Récemment de retour en Europe après un voyage de six jours aux Etats-Unis, je me suis demandé pour la toute première fois en lisant les articles des journaux sur la crise irlandaise si l’euro et donc l’Union européenne pouvaient sombrer.
Si cela devait arriver, ce serait parce qu’à long terme, l’UE ne pourrait pas subir les conflits d’intérêts et le processus subséquent de "renationalisation" sans souffrir de graves dommages.
Au plus fort de la crise irlandaise principalement une crise de confiance dans la stabilité des banques et la solidité et les compétences des dirigeants politiques européens les chefs d’État européens étaient à couteaux tirés. Alors que leur objectif déclaré était de sauver l’euro, les chefs des gouvernements concernés firent exactement le contraire, provoquant un surcroît de nervosité et de volatilité des marchés financiers qui eut pour effet d’exacerber les problèmes de l’Irlande.
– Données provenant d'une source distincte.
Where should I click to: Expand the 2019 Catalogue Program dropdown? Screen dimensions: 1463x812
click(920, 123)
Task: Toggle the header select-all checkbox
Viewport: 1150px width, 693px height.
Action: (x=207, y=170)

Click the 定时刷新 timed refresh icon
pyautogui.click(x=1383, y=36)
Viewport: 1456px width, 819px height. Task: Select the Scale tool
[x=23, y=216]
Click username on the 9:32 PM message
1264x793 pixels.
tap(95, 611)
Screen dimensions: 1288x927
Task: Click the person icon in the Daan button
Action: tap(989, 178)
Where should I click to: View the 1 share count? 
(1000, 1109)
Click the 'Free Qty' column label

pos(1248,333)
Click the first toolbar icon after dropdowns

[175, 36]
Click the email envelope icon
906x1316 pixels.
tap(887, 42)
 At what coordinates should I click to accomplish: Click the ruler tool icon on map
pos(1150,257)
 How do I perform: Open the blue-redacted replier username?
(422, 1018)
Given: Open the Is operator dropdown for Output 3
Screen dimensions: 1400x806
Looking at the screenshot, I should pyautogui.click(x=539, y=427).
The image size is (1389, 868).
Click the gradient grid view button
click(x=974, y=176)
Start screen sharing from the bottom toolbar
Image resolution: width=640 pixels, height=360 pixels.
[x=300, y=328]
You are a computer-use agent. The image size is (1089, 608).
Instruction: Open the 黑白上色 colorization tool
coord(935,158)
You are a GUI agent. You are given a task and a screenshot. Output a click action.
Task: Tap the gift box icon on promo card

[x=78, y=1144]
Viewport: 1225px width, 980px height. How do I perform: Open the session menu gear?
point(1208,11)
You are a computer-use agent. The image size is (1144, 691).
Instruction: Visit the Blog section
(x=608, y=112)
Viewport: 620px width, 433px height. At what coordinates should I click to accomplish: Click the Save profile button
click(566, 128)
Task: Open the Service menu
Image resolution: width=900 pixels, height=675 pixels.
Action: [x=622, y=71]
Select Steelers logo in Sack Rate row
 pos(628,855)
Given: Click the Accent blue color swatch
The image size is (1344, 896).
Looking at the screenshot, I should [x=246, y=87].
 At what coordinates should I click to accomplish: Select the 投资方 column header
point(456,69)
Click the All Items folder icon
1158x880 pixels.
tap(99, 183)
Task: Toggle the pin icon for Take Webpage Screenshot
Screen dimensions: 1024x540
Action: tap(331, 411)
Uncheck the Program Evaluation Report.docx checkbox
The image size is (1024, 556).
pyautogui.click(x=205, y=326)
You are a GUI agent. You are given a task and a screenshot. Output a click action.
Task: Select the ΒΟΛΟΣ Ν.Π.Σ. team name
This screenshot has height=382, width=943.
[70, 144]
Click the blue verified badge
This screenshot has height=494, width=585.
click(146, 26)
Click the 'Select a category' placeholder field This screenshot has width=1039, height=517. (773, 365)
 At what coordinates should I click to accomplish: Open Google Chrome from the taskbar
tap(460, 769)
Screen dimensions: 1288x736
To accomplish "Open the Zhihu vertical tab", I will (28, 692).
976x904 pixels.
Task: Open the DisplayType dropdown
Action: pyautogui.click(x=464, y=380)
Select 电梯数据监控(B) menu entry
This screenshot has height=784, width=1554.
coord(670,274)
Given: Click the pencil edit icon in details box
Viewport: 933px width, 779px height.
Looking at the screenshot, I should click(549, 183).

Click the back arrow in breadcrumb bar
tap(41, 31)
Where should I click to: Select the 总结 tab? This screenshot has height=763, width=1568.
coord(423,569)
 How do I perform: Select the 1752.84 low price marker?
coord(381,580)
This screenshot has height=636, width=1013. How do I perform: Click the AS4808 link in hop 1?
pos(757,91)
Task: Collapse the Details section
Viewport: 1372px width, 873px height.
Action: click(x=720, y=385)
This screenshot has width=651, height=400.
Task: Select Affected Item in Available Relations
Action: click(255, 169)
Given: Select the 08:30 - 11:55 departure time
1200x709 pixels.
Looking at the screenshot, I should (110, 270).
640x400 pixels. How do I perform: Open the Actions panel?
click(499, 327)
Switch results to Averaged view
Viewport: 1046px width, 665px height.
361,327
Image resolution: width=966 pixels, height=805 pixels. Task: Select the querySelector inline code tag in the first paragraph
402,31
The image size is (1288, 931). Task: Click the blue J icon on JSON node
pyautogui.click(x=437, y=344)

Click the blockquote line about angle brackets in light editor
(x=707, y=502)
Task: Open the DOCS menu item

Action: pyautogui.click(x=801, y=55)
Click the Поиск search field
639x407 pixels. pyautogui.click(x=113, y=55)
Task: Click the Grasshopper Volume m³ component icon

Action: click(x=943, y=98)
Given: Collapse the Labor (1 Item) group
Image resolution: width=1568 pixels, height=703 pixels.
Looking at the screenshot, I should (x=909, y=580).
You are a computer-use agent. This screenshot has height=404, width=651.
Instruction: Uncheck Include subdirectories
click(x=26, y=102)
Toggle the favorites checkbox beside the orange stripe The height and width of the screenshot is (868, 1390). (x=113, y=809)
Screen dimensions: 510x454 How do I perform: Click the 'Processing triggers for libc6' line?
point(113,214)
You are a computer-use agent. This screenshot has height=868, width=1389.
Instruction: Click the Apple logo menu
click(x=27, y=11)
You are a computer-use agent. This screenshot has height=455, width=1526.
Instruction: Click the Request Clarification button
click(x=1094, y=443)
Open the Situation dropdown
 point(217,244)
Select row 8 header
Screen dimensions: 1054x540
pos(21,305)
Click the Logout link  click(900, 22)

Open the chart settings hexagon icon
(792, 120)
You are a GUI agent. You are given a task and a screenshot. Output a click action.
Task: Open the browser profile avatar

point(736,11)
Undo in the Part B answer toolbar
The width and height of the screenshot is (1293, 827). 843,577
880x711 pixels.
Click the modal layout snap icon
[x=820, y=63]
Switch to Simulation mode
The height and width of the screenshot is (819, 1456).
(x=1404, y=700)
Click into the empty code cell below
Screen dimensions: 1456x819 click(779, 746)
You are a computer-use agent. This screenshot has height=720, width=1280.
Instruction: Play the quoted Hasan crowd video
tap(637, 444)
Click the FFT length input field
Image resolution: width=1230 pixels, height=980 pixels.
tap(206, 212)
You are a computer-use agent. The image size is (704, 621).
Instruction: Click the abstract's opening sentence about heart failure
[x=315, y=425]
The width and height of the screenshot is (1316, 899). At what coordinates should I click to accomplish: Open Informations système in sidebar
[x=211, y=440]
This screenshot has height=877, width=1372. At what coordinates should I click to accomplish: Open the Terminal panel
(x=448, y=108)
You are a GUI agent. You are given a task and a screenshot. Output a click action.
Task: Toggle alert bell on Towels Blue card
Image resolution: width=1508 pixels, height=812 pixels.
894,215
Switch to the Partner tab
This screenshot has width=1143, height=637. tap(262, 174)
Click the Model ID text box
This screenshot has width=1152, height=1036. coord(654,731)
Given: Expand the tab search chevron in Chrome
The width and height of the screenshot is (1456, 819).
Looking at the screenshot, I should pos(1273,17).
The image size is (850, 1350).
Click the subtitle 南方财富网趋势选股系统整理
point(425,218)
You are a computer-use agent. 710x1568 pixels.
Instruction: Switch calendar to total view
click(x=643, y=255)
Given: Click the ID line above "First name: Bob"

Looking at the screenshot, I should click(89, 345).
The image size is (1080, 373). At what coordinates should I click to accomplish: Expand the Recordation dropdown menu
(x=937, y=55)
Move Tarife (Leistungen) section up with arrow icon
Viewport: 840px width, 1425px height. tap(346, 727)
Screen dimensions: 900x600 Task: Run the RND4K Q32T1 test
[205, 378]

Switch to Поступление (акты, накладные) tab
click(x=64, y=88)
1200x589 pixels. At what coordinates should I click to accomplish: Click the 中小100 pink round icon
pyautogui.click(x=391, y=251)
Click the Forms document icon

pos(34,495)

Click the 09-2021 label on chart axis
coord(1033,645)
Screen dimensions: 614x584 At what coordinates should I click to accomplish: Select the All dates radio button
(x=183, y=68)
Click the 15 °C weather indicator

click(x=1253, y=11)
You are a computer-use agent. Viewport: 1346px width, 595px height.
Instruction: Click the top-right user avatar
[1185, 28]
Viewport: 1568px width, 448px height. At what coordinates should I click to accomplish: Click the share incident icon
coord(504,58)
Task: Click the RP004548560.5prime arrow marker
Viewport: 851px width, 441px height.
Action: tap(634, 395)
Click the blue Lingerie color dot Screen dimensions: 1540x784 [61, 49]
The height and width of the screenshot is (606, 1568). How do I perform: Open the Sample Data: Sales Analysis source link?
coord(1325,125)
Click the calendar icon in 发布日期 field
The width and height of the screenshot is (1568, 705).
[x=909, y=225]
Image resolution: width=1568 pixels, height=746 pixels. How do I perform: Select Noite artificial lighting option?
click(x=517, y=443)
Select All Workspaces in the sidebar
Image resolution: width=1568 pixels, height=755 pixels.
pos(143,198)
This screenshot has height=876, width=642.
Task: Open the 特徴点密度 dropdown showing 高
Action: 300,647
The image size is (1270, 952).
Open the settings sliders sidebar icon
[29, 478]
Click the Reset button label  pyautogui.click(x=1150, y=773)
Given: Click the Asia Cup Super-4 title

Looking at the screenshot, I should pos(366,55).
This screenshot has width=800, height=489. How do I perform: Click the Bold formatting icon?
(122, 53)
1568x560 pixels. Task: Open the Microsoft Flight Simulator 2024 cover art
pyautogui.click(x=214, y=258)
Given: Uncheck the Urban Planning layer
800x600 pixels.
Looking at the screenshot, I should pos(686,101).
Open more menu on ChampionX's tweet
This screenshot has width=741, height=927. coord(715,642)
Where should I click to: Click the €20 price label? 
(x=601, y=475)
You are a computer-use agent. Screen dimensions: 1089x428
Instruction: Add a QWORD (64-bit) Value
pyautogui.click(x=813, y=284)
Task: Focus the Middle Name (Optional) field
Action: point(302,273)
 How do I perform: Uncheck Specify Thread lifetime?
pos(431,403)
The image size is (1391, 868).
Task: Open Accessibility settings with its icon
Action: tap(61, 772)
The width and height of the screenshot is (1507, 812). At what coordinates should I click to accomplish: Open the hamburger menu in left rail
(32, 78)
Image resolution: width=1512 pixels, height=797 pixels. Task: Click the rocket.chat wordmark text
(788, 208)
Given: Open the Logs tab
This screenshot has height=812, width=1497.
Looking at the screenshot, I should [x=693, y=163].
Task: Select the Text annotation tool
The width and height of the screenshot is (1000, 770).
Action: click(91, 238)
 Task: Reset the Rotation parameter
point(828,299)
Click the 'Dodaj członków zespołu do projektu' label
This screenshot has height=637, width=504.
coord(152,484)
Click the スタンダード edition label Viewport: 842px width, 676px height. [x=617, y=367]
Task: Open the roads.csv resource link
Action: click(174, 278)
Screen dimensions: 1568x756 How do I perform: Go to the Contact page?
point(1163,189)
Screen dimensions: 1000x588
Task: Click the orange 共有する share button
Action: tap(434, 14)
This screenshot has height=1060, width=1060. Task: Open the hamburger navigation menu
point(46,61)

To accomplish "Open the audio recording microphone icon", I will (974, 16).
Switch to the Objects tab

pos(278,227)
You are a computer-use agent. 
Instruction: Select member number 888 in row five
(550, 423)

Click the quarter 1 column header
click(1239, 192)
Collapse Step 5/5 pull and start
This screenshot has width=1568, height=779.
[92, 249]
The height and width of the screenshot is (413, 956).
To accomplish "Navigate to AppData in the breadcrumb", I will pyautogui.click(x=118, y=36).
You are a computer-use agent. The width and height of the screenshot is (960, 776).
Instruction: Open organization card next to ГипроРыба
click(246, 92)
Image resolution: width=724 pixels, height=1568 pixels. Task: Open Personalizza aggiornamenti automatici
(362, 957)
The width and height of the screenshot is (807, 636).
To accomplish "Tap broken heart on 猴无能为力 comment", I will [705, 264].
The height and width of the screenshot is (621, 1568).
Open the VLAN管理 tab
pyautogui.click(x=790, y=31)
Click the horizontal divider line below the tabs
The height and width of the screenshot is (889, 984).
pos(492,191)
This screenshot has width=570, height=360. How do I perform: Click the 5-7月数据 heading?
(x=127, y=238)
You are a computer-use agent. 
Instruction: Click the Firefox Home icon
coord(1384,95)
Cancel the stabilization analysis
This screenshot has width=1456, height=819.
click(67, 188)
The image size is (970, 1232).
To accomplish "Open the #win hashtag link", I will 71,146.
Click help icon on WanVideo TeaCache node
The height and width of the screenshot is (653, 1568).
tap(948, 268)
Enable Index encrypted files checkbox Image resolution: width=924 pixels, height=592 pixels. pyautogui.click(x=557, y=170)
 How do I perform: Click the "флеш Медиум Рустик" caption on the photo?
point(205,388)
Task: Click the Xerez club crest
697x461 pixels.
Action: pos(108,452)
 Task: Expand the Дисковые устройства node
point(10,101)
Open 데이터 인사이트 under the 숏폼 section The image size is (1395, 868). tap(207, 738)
L’Allemagne a aussi apporté sa contribution à l’aggravation de la crise en lançant un débat public sur le fait que le secteur privé assume une partie des pertes en cas de crise, à partir de 2013. La raison pour laquelle cette question devait être débattue aujourd’hui, en pleine crise irlandaise, reste le secret d’Angela Merkel.
Mais elle tient sans doute à des considérations politiques nationales.
À vrai dire, la mise à contribution du secteur privé est une idée populaire en Allemagne à juste titre contrairement au plan de sauvetage de l’Irlande. Il serait toutefois plus productif de mettre en œuvre cette politique que de l’annoncer deux ans à l’avance.

Europe allemande

Où que l’on regarde, le prix de l’Europe est ces jours-ci calculé en euros et en centimes, et non plus en dividendes politiques et historiques. L’Allemagne le plus grand pays d’Europe et l’économie la plus forte semble en particulier atteint d’une amnésie historique. L’idée que les intérêts nationaux allemands l’obligent à éviter tout ce qui pourrait l’isoler au sein de l’Europe, et que sa tâche est donc de créer une "Allemagne européenne", plutôt qu’une "Europe allemande", semble avoir été abandonnée.
Il est vrai que la plupart des dirigeants allemands se considèrent proeuropéens et rejettent ce genre de critiques avec indignation. Mais il n’est plus possible d’ignorer le changement fondamental d’orientation stratégique de la politique européenne de l’Allemagne. Objectivement, la tendance est à une "Europe allemande", un choix qui n’a aucune chance de succès.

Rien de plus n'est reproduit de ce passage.